Geldbuße von 7,5 Milliarden Euro droht
Frankreich droht Defizit-Verfahren

Die Finanzminister der Europäischen Union kommen am Dienstag in Luxemburg zusammen, um das Defizit-Strafverfahren gegen Frankreich offiziell zu eröffnen. Frankreich wird damit das dritte Land nach Deutschland und Portugal sein, das an den Brüsseler Defizitpranger muss.

HB/dpa LUXEMBURG. In letzter Konsequenz drohen hohe Geldbußen; im Falle Frankreichs sind dies bis zu 7,5 Milliarden Euro. Am Montagabend hatten die Ressortchefs des Eurolandes Paris verpflichtet, die Neuverschuldung bis 2004 unter die Marke von 3 Prozent zu drücken. Die Ressortchefs verzichteten allerdings nach langen Diskussionen darauf, der Regierung von Premierminister Jean-Pierre Raffarin bereits für das laufende Jahr eine bezifferte Vorgabe zum Defizitabbau zu machen. Frankreich hatte im vergangenen Jahr mit 3,1 Prozent Defizit vom Bruttoinlandsprodukt (BIP) die erlaubte Marke von drei Prozent überschritten. Im laufenden Jahr drohen 3,7 Prozent vom BIP.

Der Vorsitzende der Ministerrunde, der griechische Ressortchef Nikos Christodoulakis, sagte, in der zweiten Jahreshälfte könnte im Euroland der zwölf Länder mit der Gemeinschaftswährung der Aufschwung einsetzen. "Wir sehen kein Inflationsrisiko." Auch das Risiko einer Deflation mit dauerhaft fallenden Preise gebe es nicht. Die EU-Kommission rechnet derzeit im Euroland mit einem Wachstum im laufenden Jahr von 1 Prozent.

Die obersten Kassenhüter wollen auch den Streit um die europäische Zinsbesteuerung endgültig beenden.

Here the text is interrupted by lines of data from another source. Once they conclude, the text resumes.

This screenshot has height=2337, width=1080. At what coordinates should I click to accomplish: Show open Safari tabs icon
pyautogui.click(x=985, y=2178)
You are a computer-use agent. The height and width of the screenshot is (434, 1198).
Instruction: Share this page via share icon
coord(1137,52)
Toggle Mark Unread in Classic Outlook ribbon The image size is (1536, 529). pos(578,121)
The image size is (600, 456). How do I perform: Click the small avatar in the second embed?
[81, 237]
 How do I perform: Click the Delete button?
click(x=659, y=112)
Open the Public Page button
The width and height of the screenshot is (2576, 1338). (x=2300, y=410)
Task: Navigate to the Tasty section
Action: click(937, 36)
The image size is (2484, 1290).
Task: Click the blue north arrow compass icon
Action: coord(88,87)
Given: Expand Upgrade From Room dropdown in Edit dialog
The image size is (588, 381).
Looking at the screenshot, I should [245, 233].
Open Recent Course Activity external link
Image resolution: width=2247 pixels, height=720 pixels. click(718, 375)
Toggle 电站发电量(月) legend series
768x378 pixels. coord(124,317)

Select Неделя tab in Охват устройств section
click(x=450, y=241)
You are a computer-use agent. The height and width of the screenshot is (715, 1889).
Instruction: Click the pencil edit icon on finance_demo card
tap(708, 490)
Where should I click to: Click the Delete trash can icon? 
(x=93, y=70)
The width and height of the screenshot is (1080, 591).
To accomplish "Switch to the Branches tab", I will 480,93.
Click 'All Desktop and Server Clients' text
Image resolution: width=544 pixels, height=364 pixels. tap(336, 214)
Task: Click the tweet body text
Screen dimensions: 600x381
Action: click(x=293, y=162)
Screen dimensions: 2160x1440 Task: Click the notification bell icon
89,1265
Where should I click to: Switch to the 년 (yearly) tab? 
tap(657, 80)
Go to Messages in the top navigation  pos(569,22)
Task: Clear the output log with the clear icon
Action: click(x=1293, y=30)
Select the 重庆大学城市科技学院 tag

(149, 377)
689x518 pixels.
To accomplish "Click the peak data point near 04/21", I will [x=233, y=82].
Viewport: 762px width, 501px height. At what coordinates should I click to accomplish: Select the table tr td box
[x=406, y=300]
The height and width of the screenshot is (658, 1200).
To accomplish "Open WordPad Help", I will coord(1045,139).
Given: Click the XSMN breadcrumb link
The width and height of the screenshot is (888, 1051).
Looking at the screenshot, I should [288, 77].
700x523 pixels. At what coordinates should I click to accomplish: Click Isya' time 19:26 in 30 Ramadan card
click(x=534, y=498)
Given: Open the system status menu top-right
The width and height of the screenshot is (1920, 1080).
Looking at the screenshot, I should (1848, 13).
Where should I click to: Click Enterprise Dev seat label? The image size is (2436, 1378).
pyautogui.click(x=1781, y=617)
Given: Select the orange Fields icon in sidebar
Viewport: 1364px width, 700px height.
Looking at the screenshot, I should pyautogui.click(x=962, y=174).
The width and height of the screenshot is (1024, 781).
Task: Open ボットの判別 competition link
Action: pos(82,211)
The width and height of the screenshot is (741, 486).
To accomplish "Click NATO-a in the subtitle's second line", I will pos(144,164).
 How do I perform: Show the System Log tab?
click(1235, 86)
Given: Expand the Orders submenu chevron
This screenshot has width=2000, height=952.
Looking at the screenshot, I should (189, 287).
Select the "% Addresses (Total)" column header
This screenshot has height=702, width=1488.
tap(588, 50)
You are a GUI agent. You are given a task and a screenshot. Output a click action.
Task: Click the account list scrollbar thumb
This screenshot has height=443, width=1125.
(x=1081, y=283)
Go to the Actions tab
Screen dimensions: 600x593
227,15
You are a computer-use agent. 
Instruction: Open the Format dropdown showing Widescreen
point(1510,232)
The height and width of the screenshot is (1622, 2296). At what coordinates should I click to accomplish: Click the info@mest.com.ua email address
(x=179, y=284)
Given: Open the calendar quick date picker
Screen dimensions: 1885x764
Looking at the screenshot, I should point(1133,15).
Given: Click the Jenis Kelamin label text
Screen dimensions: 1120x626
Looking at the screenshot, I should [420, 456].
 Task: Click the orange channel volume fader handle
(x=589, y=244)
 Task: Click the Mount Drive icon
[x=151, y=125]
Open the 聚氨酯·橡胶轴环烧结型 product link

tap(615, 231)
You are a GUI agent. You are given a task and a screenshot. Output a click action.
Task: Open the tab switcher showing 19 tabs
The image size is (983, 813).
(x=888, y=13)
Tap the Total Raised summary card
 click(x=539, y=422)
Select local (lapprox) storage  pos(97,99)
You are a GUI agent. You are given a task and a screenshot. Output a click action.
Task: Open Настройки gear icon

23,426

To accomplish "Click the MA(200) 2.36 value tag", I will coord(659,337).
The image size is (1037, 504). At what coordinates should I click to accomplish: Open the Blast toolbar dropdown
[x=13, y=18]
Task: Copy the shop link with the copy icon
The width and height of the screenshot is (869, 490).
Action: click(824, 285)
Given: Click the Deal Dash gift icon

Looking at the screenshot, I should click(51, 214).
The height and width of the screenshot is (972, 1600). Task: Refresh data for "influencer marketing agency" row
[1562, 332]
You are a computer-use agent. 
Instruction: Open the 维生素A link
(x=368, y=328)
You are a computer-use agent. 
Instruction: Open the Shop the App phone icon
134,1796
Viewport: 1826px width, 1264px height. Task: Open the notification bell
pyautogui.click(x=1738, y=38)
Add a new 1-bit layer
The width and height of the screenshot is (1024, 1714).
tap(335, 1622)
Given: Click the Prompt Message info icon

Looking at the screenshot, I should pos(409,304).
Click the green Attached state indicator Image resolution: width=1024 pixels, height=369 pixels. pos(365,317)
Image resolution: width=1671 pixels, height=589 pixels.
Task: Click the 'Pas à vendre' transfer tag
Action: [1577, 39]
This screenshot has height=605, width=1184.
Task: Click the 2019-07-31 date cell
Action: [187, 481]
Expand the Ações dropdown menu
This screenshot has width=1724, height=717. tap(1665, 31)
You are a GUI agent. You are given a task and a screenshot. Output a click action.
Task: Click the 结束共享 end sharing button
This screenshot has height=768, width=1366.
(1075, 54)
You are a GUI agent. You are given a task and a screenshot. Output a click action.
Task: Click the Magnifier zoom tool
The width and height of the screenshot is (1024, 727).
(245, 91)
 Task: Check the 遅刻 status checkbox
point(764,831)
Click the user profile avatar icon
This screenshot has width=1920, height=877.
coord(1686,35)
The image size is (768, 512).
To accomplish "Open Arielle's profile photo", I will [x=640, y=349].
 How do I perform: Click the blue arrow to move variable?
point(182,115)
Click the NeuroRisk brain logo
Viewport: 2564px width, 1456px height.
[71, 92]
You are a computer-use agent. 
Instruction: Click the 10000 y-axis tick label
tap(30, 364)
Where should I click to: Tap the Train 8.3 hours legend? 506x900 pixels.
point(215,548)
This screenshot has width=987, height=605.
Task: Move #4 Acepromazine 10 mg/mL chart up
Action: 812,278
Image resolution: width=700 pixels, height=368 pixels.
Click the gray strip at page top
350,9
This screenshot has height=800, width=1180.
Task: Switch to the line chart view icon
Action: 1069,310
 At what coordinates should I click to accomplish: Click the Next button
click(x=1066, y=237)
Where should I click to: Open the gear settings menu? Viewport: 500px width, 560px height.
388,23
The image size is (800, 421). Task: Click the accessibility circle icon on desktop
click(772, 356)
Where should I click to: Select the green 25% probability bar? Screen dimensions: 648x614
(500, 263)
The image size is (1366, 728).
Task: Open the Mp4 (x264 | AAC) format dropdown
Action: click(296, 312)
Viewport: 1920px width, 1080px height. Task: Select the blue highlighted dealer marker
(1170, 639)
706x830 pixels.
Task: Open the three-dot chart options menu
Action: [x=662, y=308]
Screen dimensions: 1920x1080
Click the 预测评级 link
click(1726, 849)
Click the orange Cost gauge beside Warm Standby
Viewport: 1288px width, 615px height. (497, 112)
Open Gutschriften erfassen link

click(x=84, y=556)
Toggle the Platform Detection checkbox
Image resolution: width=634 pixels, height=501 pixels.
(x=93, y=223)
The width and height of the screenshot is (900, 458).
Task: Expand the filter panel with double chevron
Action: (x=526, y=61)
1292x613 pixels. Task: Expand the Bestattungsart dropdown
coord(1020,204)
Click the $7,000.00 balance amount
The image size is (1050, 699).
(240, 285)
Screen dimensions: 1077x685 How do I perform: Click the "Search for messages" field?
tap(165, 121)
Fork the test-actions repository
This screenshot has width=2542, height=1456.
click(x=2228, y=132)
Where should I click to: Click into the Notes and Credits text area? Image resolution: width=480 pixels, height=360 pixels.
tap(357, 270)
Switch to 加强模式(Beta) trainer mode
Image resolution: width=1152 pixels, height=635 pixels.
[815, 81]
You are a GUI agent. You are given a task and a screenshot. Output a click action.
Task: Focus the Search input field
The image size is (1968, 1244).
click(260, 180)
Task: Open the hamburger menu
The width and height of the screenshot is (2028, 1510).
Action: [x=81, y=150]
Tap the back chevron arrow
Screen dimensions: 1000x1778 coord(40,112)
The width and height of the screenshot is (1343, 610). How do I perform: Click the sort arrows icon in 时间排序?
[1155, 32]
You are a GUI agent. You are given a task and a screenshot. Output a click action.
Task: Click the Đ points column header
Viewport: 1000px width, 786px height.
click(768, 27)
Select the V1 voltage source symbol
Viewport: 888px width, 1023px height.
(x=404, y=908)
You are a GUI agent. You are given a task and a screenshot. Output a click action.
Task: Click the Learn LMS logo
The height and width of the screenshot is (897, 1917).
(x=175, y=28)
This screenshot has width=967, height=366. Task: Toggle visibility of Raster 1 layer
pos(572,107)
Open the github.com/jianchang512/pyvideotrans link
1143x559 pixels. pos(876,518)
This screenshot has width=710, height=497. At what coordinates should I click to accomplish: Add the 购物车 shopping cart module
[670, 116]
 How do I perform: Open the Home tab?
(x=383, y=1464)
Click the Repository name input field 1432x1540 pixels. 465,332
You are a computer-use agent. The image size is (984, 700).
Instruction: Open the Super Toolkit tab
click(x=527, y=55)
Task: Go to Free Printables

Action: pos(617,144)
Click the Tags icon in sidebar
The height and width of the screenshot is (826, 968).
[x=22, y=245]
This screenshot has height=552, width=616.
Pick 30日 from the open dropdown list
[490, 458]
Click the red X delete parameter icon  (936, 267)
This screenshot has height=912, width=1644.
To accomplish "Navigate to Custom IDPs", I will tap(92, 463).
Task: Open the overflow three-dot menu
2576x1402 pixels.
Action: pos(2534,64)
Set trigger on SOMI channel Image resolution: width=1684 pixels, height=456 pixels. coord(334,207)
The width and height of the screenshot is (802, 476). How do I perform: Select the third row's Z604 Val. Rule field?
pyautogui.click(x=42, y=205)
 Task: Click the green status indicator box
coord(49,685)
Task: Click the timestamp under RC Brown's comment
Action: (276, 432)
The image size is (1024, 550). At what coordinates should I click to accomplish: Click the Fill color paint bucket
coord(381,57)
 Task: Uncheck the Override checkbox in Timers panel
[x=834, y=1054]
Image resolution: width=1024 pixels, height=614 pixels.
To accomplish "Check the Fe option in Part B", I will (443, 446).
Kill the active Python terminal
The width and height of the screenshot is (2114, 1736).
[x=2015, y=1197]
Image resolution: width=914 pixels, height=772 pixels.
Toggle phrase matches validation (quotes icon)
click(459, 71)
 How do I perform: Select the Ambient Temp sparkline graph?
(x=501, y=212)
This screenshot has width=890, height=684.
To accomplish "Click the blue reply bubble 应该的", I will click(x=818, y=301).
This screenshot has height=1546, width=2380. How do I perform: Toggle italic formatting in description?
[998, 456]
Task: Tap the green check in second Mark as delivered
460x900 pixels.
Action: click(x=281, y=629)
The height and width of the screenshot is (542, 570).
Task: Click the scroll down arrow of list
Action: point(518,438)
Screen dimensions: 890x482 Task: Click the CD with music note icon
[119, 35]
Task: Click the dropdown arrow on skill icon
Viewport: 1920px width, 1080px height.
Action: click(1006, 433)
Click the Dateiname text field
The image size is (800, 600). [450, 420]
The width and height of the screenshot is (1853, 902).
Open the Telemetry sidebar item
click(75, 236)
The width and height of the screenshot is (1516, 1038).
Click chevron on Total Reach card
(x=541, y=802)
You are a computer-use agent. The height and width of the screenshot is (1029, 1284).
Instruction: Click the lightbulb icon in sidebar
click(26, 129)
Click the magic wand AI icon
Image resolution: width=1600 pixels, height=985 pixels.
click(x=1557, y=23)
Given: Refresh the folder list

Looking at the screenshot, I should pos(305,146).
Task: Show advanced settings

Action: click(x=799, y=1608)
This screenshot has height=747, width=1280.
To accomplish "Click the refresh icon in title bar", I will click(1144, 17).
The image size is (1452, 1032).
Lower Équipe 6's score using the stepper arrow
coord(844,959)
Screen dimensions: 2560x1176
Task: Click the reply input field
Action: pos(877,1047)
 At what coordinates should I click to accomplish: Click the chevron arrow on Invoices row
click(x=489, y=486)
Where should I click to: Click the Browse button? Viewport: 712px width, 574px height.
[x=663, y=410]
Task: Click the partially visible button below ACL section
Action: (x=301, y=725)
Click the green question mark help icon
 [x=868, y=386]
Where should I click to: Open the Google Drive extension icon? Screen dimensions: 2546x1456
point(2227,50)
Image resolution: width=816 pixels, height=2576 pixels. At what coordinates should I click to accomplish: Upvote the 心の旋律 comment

Das eigentliche Vorhaben, die grenzüberschreitende Steuerflucht mit einer Zinssteuer oder Kontrollmitteilungen zu bekämpfen, ist dabei nicht mehr umstritten. Die Minister müssen jedoch Zugeständnisse für die Regierung des italienischen Ministerpräsidenten Silvio Berlusconi finden, die eine - sachlich damit nicht zusammenhängende - Schuldenstundung für einheimische Milchbauern fordert.